Trump, unstoppable
Candidate Nikki Haley can only hope to torpedo the mogul’s triumphant path to the Republican nomination
Nikki Haley, the only candidate left to challenge Donald Trump for the Republican nomination for the presidential elections, announced on Tuesday night, after losing by 11 points against the magnate in the New Hampshire primary, that she is not planning to quit and will remain in the race. The governor of Florida, Ron DeSantis, made similar statements after coming in second in the Iowa caucuses on January 15. Four days later, he withdrew and endorsed the candidate who had so viciously insulted him.
Haley’s challenge attempts to give some perspective to the many conservatives who are desperately seeking to turn the page on a toxic character who has damaged the party’s leadership and principles. The reality is that Haley can no longer reasonably hope to beat Trump, only to torpedo his triumphant ascent as much as she can, perhaps in the hopes that his judicial troubles will derail the campaign.
Donald Trump is the first candidate in half a century to win the first two Republican nomination contests. The New Hampshire voter is more moderate than the Iowa voter and votes at the ballot box, not in an assembly. That is why Trump’s victory is impressive: he is the favorite among two very different groups of Republicans. Iowa alone is not an indicator of what the rest of the country thinks like, but the two states together send an unmistakable signal of where the majority of the party stands. Surveys in other key states confirm this trend. On this trajectory, Trump is de facto unstoppable.
Haley appears to have the financial backing to reach the primary in South Carolina (February 24), the state where she was once governor. The campaign now enters a fallow month in which the fight will be played out in the media, Trump’s favorite terrain. A loss in South Carolina would put Haley in an impossible position to justify.
The Republicans who at this point continue to fund or vote for Haley do so because they truly hate the idea of a third Trump candidacy, not just for ideological reasons or pure decency, but out of pragmatism. The hope of Republican anti-Trumpism lies in demonstrating that, even if they are not the majority, there are still many of them (44% in New Hampshire, including many independents without whom the White House cannot be won).

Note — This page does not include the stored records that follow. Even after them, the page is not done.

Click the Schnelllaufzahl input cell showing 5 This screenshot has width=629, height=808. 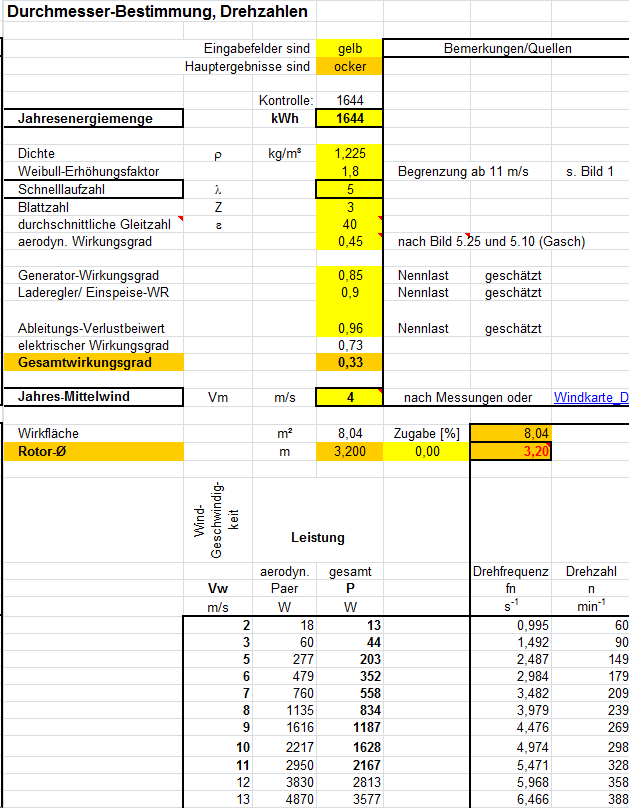(x=349, y=189)
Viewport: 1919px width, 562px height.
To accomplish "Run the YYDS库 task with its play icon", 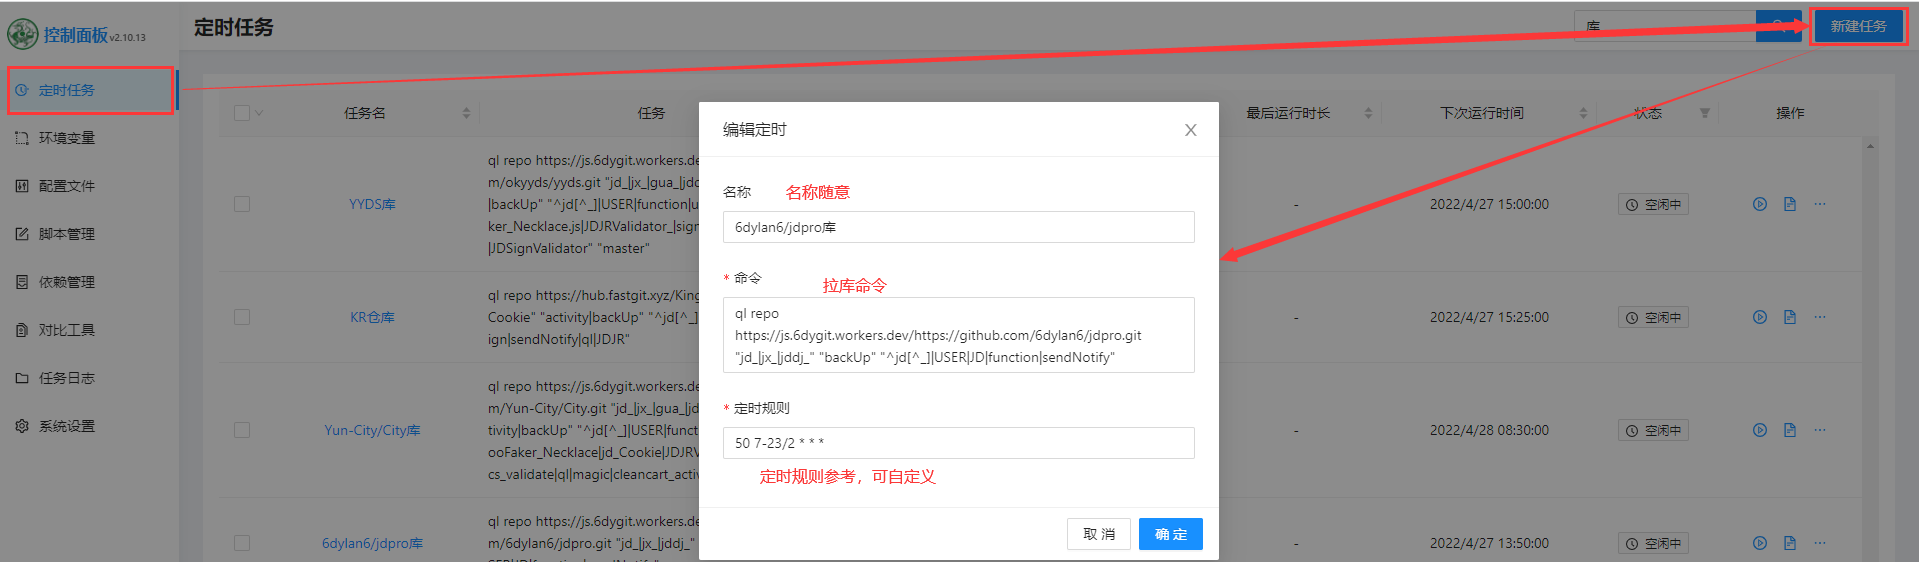I will coord(1759,204).
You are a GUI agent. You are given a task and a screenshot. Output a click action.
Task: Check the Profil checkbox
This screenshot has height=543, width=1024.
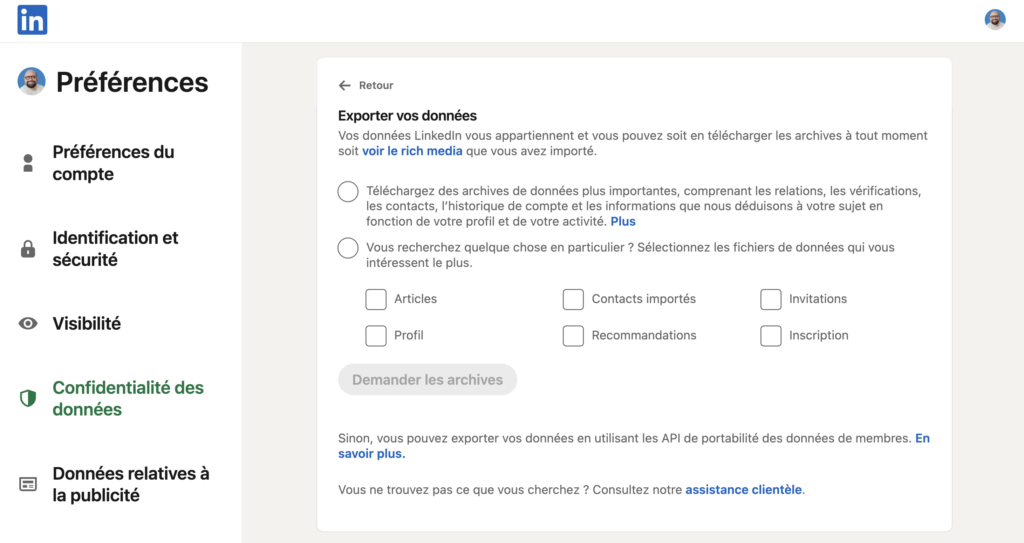376,336
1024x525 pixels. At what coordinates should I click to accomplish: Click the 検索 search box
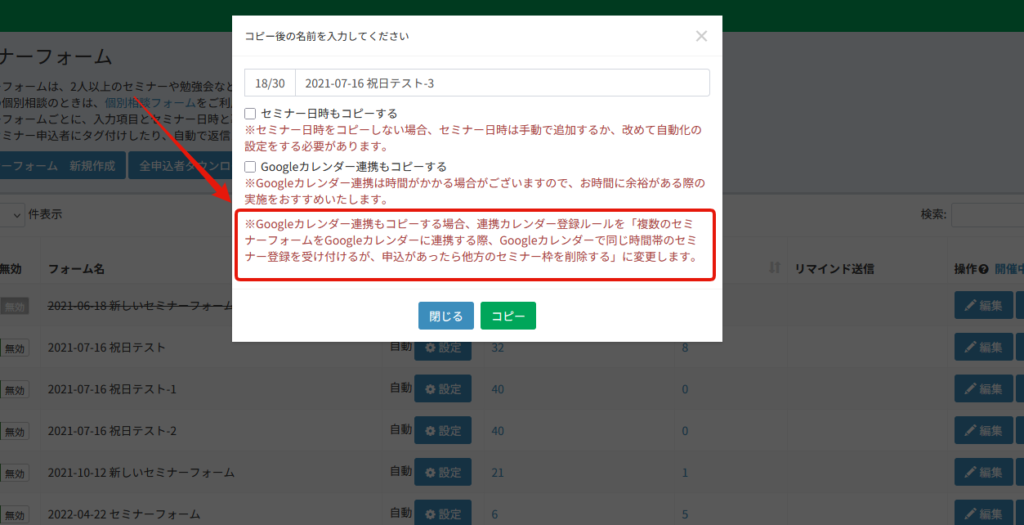point(987,214)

It is the only argument Haley has left to hold on to: Trump may have control over the majority of the party, but he is incapable of beating Joe Biden because he will never gain a sufficiently broad spectrum of voters and, furthermore, his presence triggers a hyper-mobilization of the Democrats. All precedents indicate that this is the case. Democrats themselves agree with Haley. Biden’s re-election campaign is already asking for money and votes, assuming that Trump will be the candidate to beat. Their argument? Democracy is at stake.